▶ **What the exercise asks**: Reproduce exactly, and only, the lines below from the one containing "[YouTube] (394, 1849)" through the one containing "[CoverkingUSA home] (373, 35)".

▶ **Data records**:
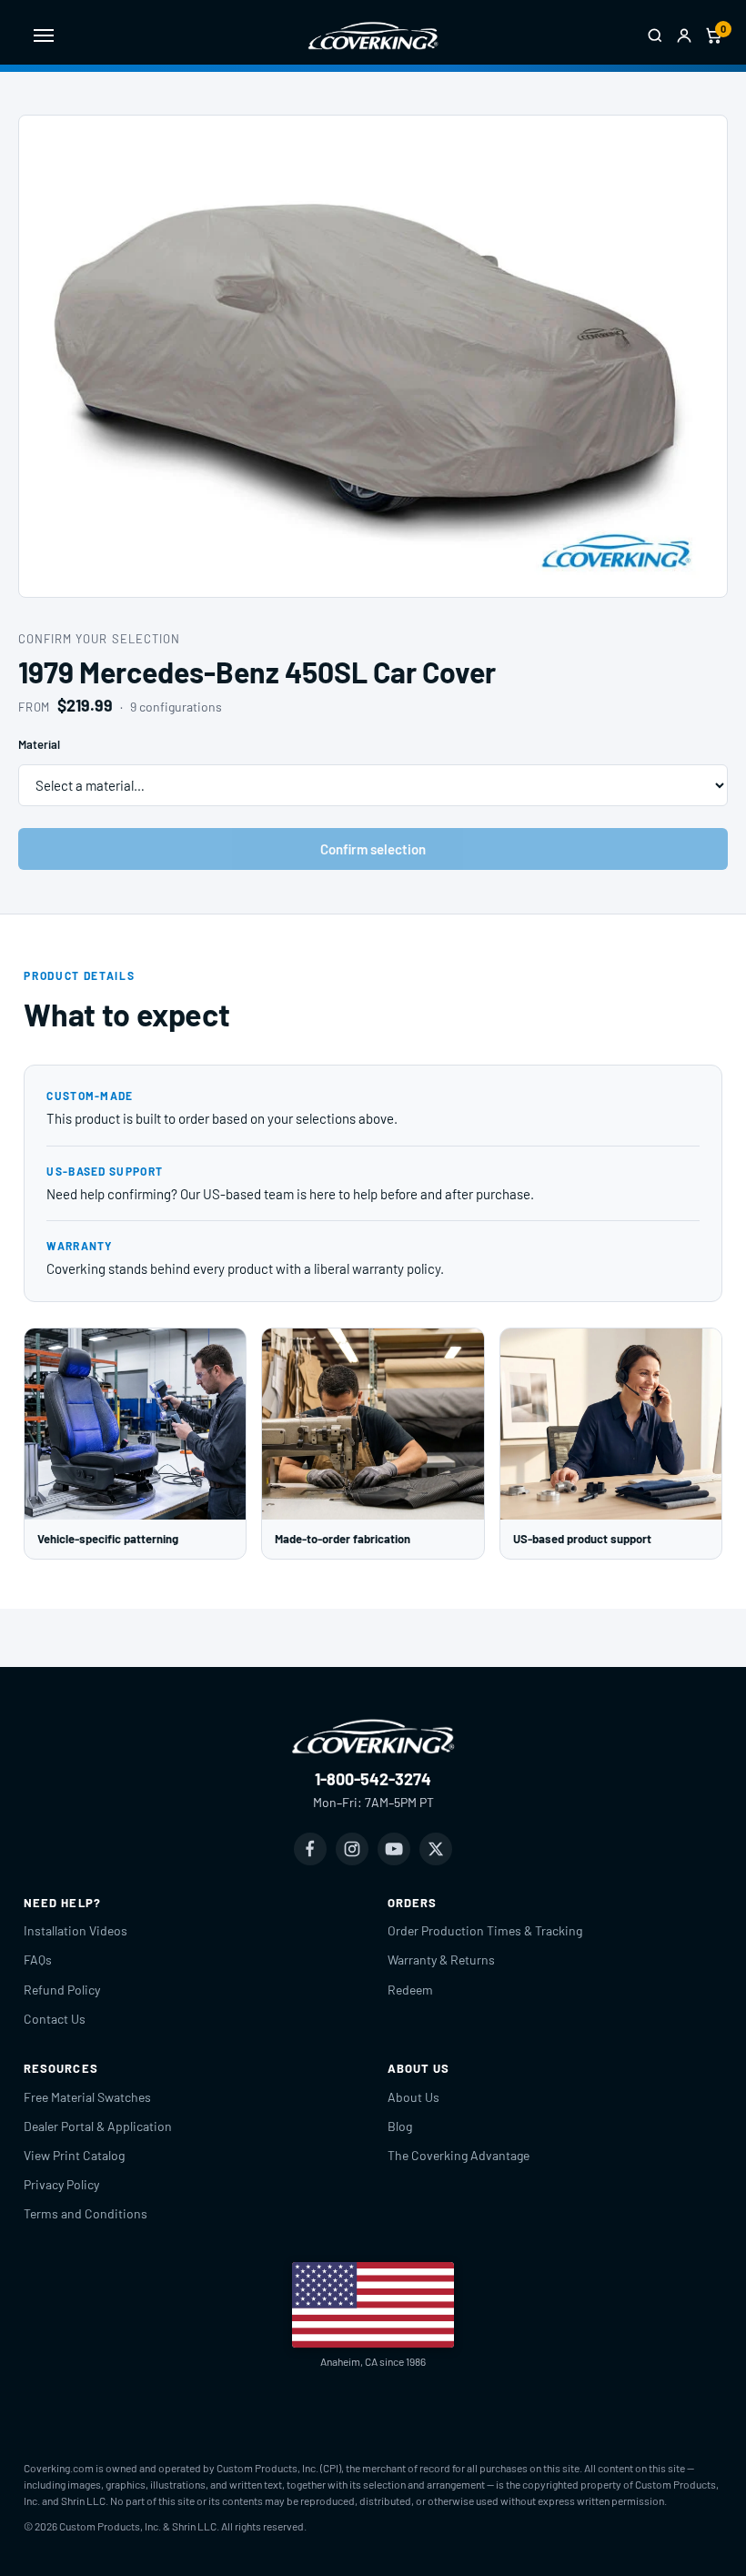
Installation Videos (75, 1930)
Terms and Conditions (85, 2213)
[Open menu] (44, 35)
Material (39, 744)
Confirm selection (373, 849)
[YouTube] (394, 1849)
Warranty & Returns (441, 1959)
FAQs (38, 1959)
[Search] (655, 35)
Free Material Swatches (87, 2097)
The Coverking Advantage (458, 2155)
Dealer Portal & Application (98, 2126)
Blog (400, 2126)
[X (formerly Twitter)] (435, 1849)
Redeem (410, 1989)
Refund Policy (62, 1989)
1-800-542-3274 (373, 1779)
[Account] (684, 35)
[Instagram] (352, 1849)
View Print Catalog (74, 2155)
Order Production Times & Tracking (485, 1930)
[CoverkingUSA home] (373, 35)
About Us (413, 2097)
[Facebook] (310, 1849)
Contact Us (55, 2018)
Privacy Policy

▶ **Answer section**:
[YouTube] (394, 1849)
Warranty & Returns (441, 1959)
FAQs (38, 1959)
[Search] (655, 35)
Free Material Swatches (87, 2097)
The Coverking Advantage (458, 2155)
Dealer Portal & Application (98, 2126)
Blog (400, 2126)
[X (formerly Twitter)] (435, 1849)
Redeem (410, 1989)
Refund Policy (62, 1989)
1-800-542-3274 (373, 1779)
[Account] (684, 35)
[Instagram] (352, 1849)
View Print Catalog (74, 2155)
Order Production Times & Tracking (485, 1930)
[CoverkingUSA home] (373, 35)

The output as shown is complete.